For very long 1080p (or higher resolution) video information, it is important to treat fiber optic cables as a more expensive but stable alternative. Fiber optic cables can handle higher bandwidth data transmission than copper cables.

Nothing irritates consumers and home theater installers more than HDMI’s frightening handshake problem. The overall design of HDMI has always been a nightmare. Due to frequent software/firmware changes, lack of communication between developers and AV companies, and other negative issues, it should have led to some form of public uprising.
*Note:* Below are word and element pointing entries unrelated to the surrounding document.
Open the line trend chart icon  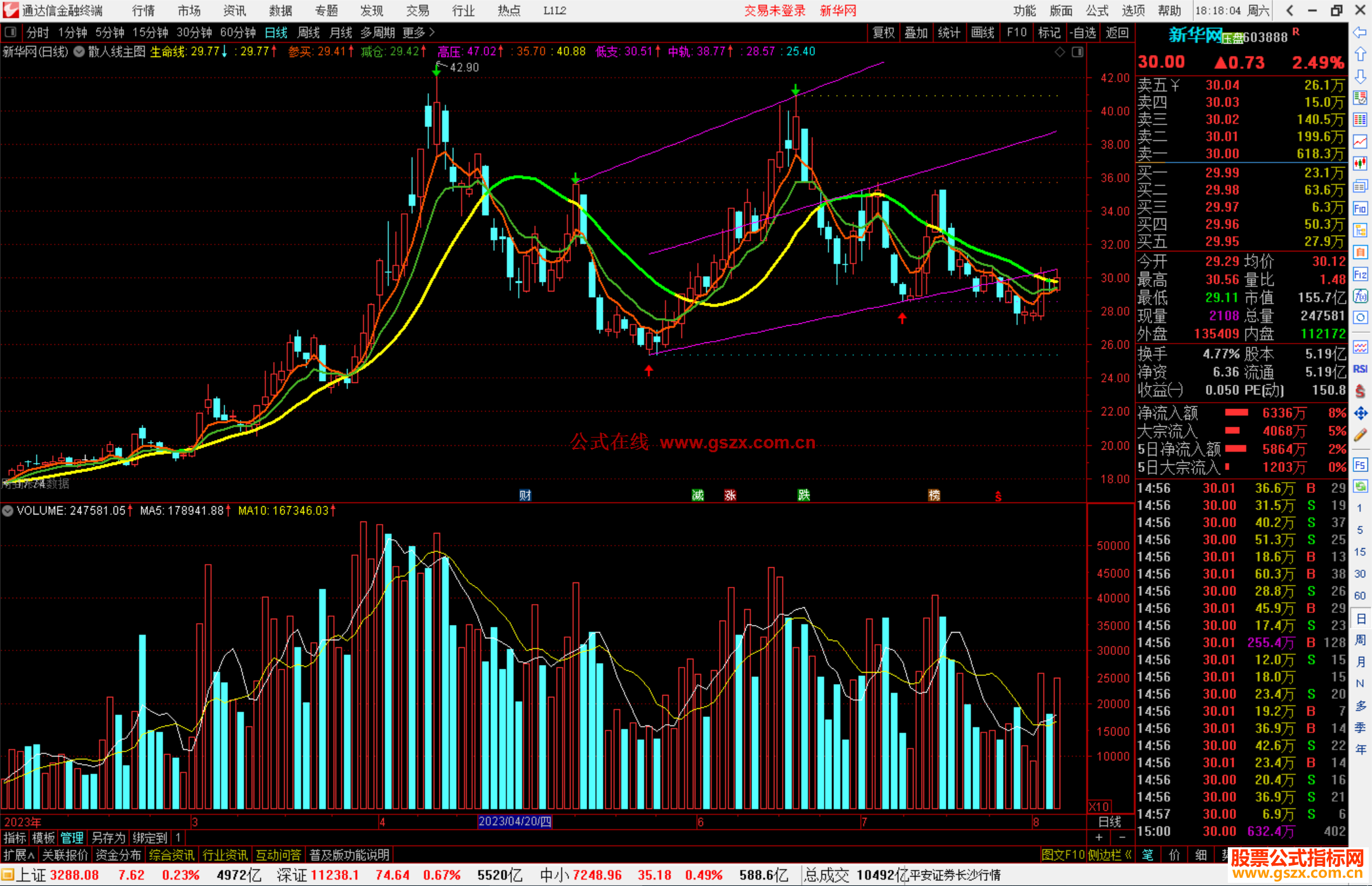click(1360, 142)
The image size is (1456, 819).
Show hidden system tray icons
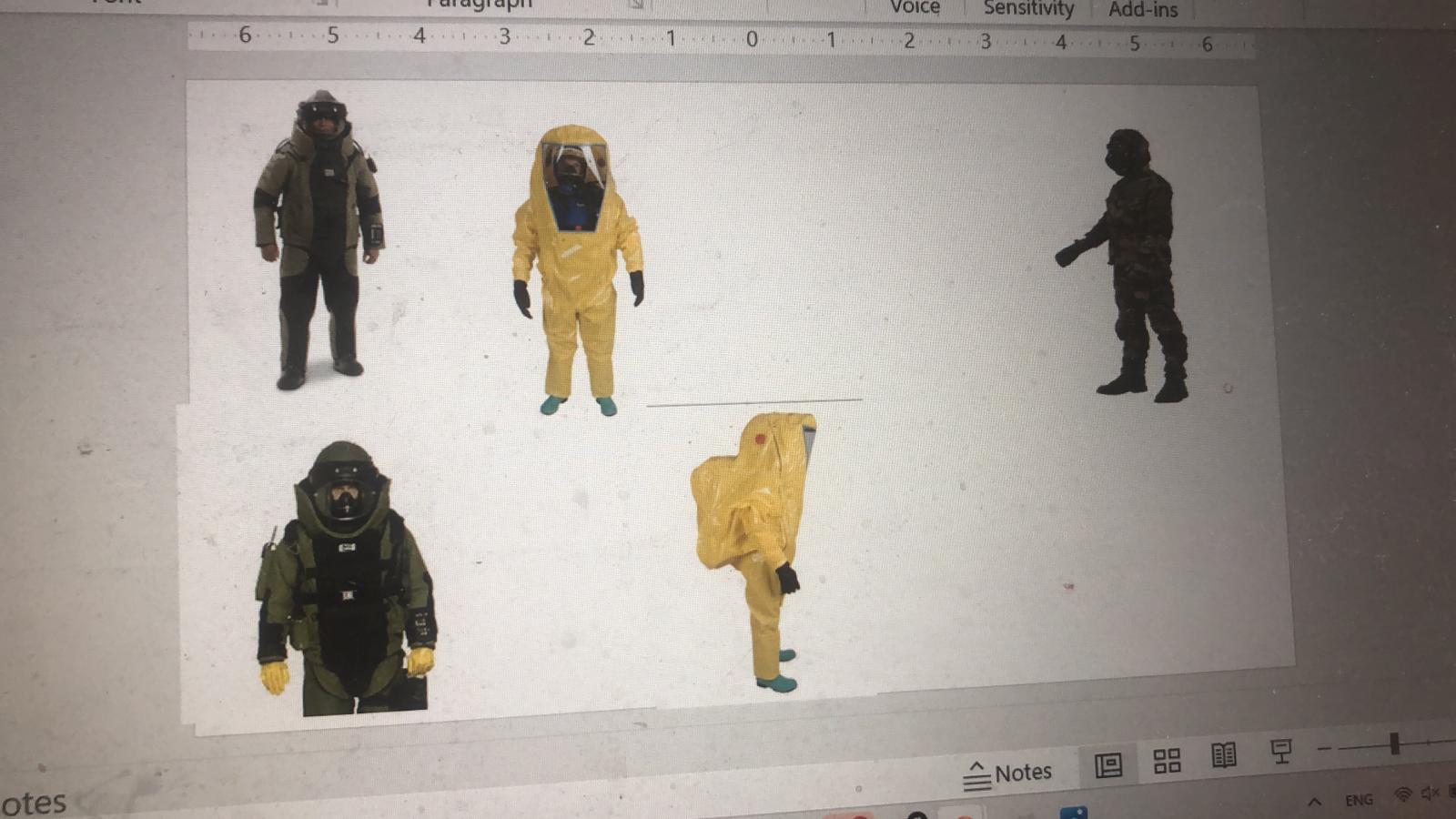point(1314,802)
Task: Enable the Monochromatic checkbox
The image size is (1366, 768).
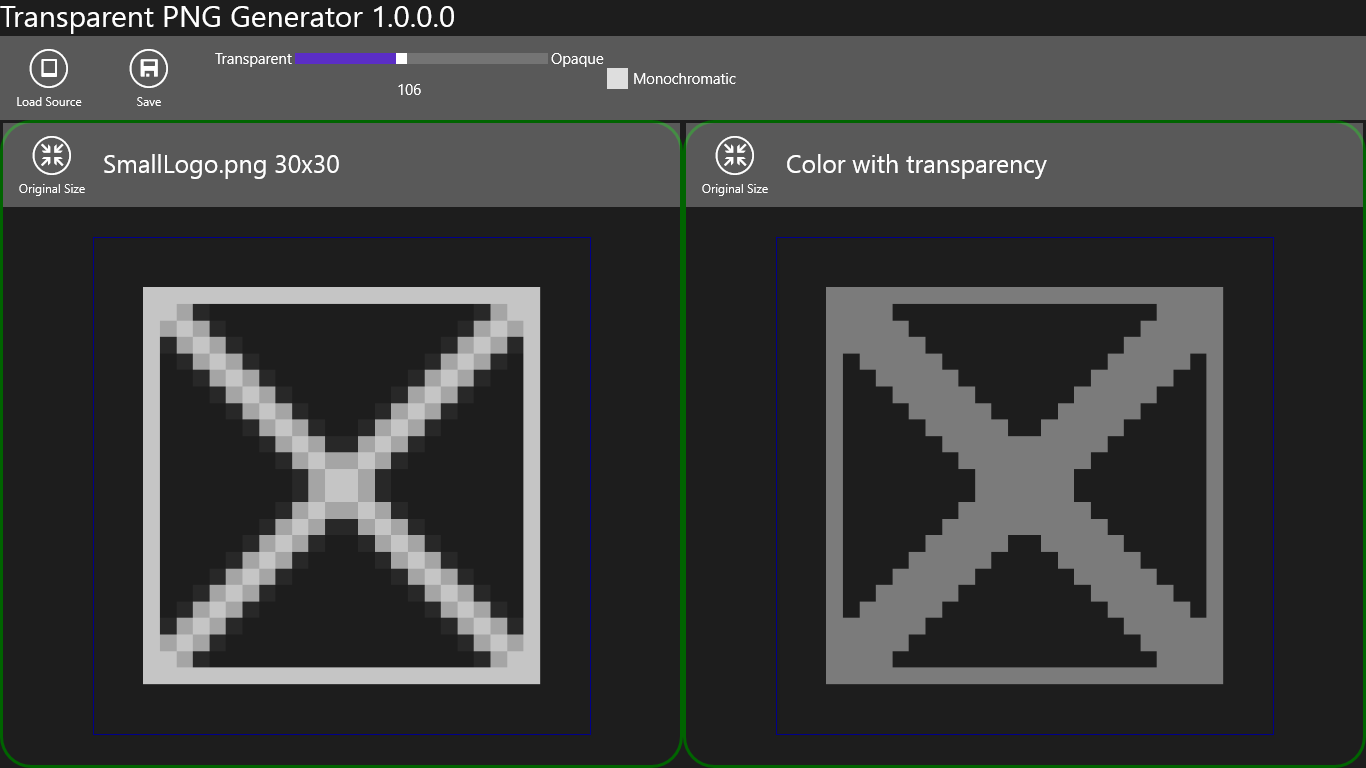Action: click(617, 79)
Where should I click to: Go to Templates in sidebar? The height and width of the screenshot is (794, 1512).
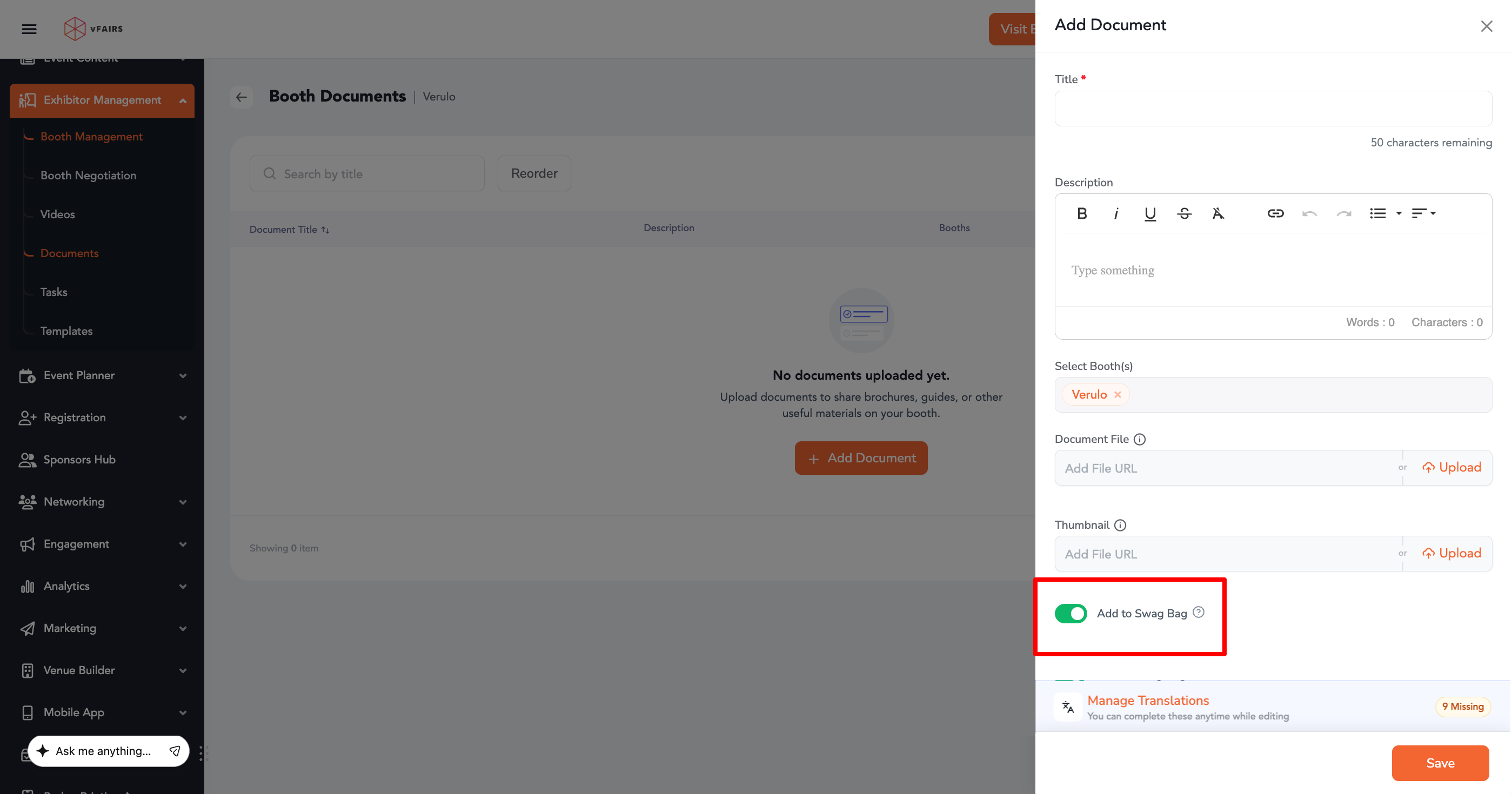66,331
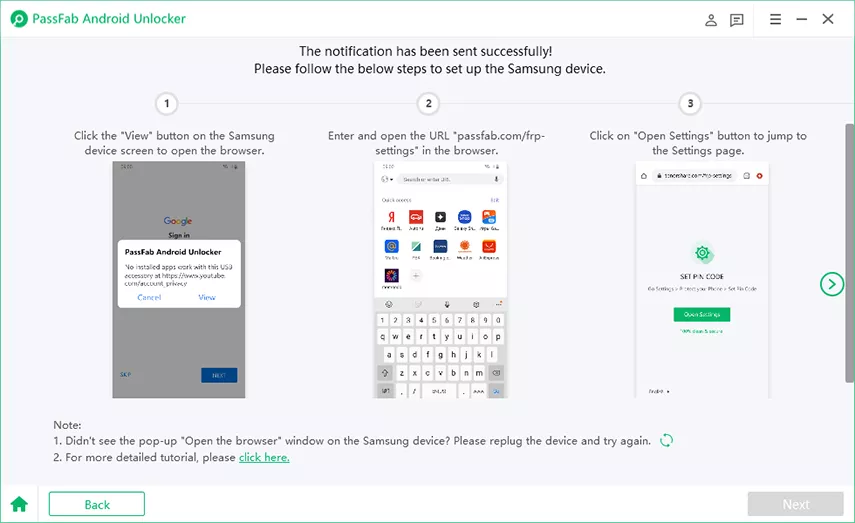855x523 pixels.
Task: Close the PassFab Android Unlocker window
Action: (x=828, y=19)
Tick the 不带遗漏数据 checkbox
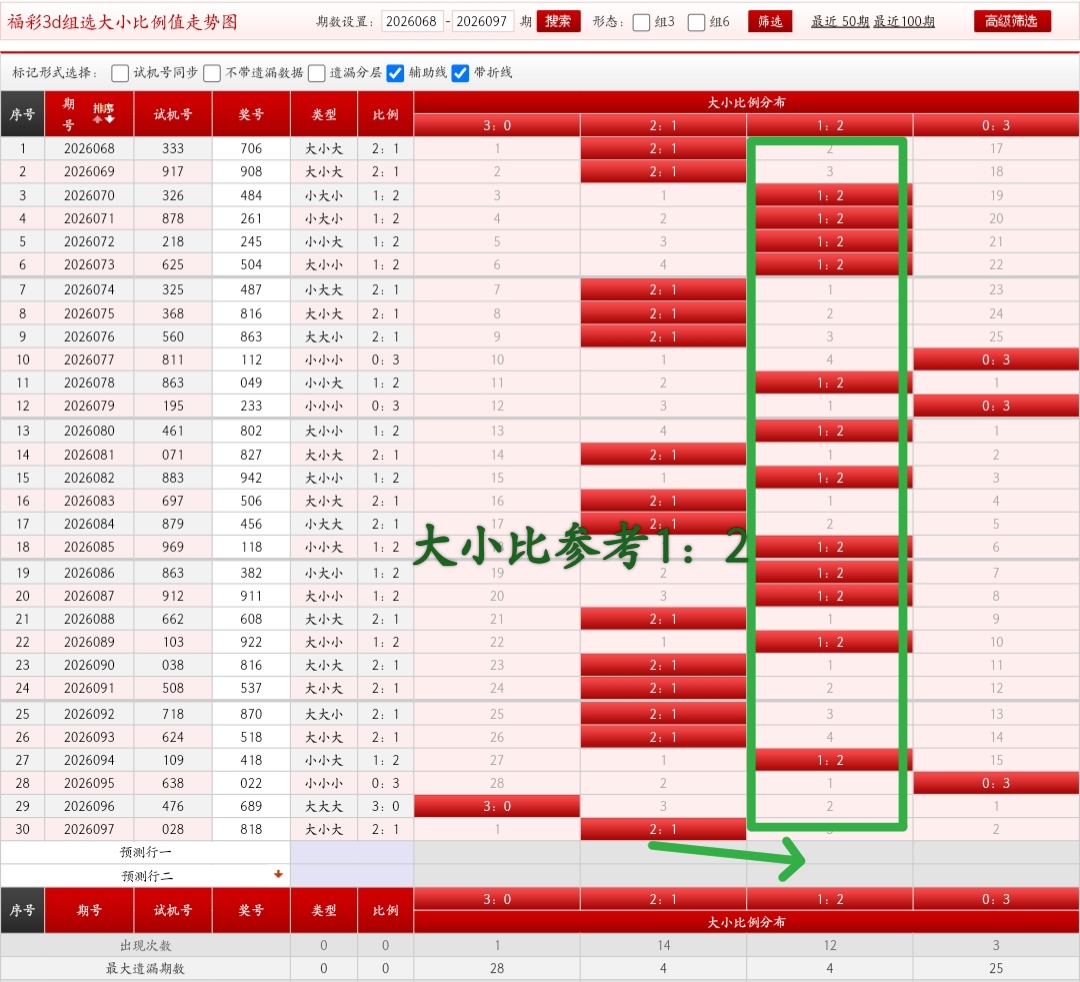 tap(212, 73)
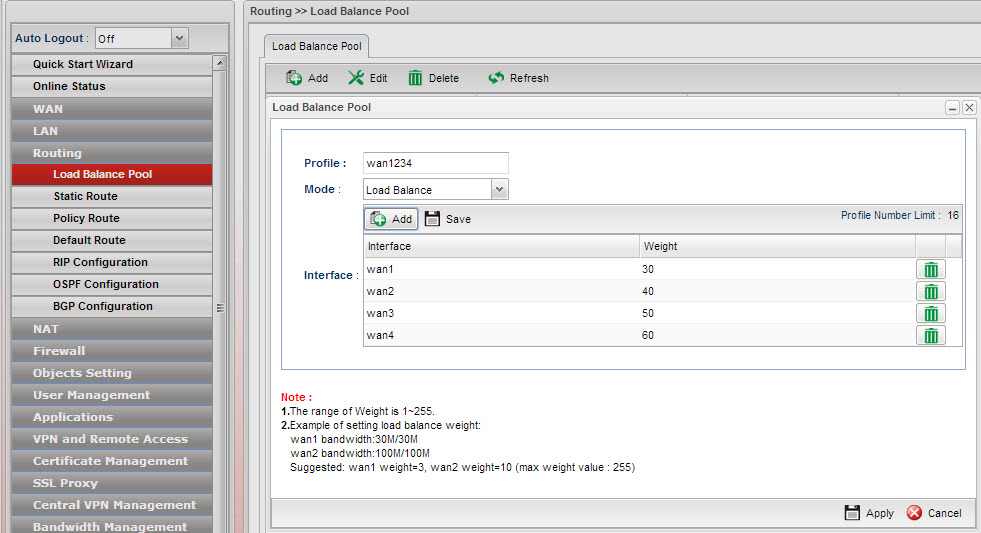
Task: Remove wan3 using its trash icon
Action: [930, 314]
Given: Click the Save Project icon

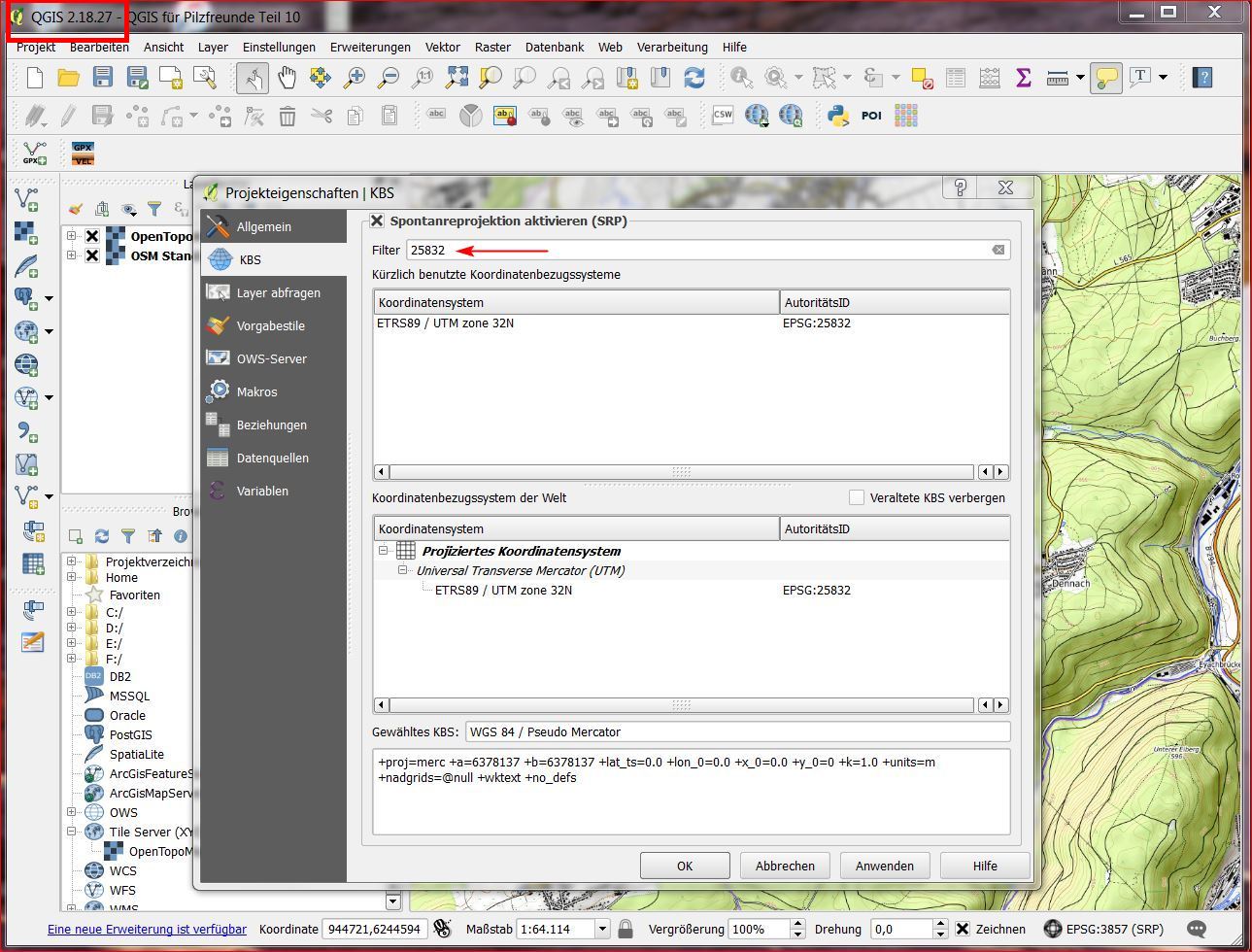Looking at the screenshot, I should [x=102, y=78].
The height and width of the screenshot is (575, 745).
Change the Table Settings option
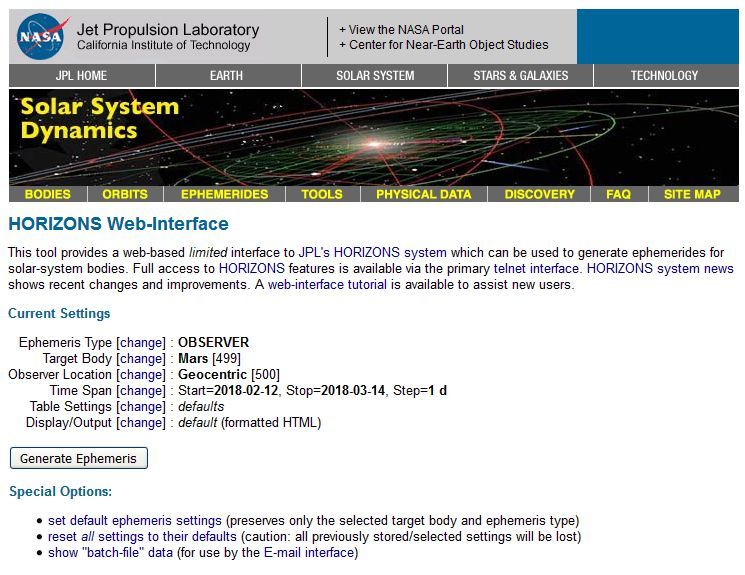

In theory, HDMI should provide a perfect single-cable connection for all AV devices that send high-definition audio and video over affordable, high-performance cables. It should be so simple and reliable that every consumer and retailer/installer happily accepts the fact that content sent via HDMI is often protected by copyright. In fact, the HDMI compatibility version of the audiovisual equipment is different, so you can connect the HDMI 1.1 first-generation Blu-ray player to the HDMI 1.2 version AV receiver, and then plug it into the new HDMI 1.3b video display device. The system may work on the first try, but because of these copy protection issues, you may later discover that there are intermittent issues (or no issues at all). These are due to handshake issues.

Note: Non-HDCP copy-protected components (such as DVD video players with HDMI or satellite receivers) rarely suffer from HDMI handshaking issues. The newer copyright-protected components are also better than the first-generation players with serious flaws.

1. Restart the gear. Surprisingly, this works. I hate the Indian guy who sounds like a cable company call center, but your home theater system is more and more like a computer, but it doesn’t restart as often as it used to. Sometimes, just a simple power cycle can solve your problem.

2. Update the firmware. As HDMI compatibility issues prevent audio-visual manufacturers from working late at night, they need to download new firmware to solve the problem. A spinning DVD burned from a computer can make things perfect all at once.

3. Not all cables are equally divided. For long-distance operation (more than one or two meters), please use only high-quality HDMI cables. Some people are better than others.

4. Keep the system simple. Adding switchers and extra junk to HDMI-based systems will make things more likely to fail. Run audio and video from Blu-ray and other sources via HDMI to the HDMI input on the receiver, and then run from the receiver to the video display.

5. If there is a long HDMI cable between your receiver and the video monitor, please use an optical fiber cable. It is the best solution for performance and bandwidth, as well as for certain connection problems.

Deep Color is a future technology built into the HDMI specification. On HDMI 1.3b, 32-bit or even up to 48-bit video can be allowed through the HDMI cable. Note: There is currently no HDTV signal source that supports Deep Color.